It is nearly a given in the world of loyalty programs that things can only get worse. Every change that a travel company or a retailer refers to as an enhancement, it seems, will actually mean that you earn fewer points, need more of them to earn rewards, or have less flexibility in redeeming them.
So let us pause to consider an unheralded effort at a few of the smaller airlines that helps customers earn free seats many times faster than they used to, and without charging them for the privilege.
Known variously as pooling or sharing, the programs allow customers of Hawaiian Airlines, Sun Country Airlines and JetBlue Airways to give their frequent flier miles to others or team up with a group to get a free ticket faster. Families, for instance, can combine all their miles so that a foursome can earn a single free ticket much more quickly. And children who might take five or 10 years to earn a free trip on their own through once-a-year flights can contribute to a joint account that helps the family save money sooner.
American, Delta, Southwest and United offer nothing of the sort for the moment. To figure out why — and if it might ever change — consider the details of the smaller carriers’ offerings.
Hawaiian Airlines’ ShareMiles program came first, in 2001. While participants can give as many miles as they want to anyone they would like, the recipient has to have a Hawaiian co-branded credit or debit card and be the primary cardholder.
In 2013, Sun Country started offering point pools. The airline, which has many scheduled flights between Minneapolis-St. Paul and warm-weather locations, allows up to 10 people to form a pool and contribute some or all of their points.
Larry Chestler, executive vice president for business development at the airline, has worked for bigger carriers and contrasted his operation with those at companies that fawn over frequent business travelers. “We are a very leisure-oriented airline,” he said. “Our intention in creating pooling was to recognize that a lot of leisure travel involves family, and sometimes it’s not very frequent. It’s acknowledging a different kind of loyalty.”
JetBlue, the biggest of the three carriers that favor free sharing, also does big business in warm-weather leisure markets. Its family pooling service allows up to two adults and five children to pool, though the airline said it might expand the number of adults at some point.
When JetBlue began allowing pools three years ago, it was also quite explicit in telling customers that they could define “family” however they wanted. Significant others, best friends — anyone was welcome. “We didn’t want to be prescriptive,” said Scott Resnick, the airline’s director of loyalty marketing. “Who are we to know? I can’t presume to know what your family looks like.”
Scheming parents may see the pools as a terrific way to confiscate their children’s miles, bring in relatives to babysit and fly off free on their own. Nothing wrong with that. The carriers report other common uses, too: grandparents and grandchildren teaming up, or parents using pooled points to fly college kids to school and back.
It all seems so nice, and as a JetBlue family pooler myself, I can confirm that there don’t seem to be any big catches as long as you stay on speaking terms with your “family” member.
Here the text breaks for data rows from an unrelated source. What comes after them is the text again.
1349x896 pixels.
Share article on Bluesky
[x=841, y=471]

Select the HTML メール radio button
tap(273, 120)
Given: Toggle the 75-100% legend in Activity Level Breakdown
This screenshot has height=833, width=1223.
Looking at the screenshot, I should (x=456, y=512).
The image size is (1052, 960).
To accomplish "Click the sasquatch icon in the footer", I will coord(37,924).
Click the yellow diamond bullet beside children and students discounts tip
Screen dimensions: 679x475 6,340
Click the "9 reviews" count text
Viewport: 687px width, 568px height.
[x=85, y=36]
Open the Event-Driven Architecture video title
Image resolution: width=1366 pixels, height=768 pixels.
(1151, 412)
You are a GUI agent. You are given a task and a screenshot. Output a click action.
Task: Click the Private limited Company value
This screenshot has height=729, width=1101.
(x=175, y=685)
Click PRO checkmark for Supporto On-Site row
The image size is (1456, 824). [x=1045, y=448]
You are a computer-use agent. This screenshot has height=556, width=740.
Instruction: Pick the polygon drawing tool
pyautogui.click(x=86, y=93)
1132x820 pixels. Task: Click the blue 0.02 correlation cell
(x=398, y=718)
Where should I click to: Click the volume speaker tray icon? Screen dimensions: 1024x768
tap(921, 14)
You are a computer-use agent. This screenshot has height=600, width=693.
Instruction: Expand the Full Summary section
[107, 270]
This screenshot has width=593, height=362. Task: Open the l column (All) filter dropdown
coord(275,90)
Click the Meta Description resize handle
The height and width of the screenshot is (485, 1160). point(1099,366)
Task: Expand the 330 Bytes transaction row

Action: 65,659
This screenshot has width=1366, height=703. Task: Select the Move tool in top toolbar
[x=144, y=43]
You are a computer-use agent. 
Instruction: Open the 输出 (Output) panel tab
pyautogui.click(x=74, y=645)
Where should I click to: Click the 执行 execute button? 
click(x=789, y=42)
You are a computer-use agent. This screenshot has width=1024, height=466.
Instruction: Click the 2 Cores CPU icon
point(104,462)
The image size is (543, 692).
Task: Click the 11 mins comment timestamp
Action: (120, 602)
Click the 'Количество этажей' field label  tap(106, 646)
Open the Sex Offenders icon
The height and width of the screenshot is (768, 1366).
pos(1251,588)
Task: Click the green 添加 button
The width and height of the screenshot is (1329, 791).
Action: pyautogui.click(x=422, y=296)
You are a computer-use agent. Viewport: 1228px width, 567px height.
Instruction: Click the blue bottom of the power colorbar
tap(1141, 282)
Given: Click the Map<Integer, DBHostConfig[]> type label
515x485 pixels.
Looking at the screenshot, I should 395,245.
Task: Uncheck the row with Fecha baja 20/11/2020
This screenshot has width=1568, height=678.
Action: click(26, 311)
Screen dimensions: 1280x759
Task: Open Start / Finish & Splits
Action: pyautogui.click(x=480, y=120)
So what is the case for mile-hoarding selfishness among the bigger carriers?
Tim Winship, an American who worked in the travel industry before chronicling it, which he now does for smartertravel.com, believes there is a cultural element at work. Pooling miles, he noted, is more common among airlines based outside the United States. “We’re not as focused on the family unit and adding value to that status in the same way that countries in Europe and Asia seem to,” he said.
The no-free-sharing policy also relates to the balancing act that has long bedeviled loyalty marketing executives. On one hand, any company with a rewards program needs to give away enough freebies to keep customers coming back (and, in the airlines’ case, to make sure that the credit card companies keep forking over billions each year to buy miles to give out to their own customers who sign up for their co-branded cards). But the programs also need to make good financial sense, and no company wants to be any more generous than it absolutely has to be.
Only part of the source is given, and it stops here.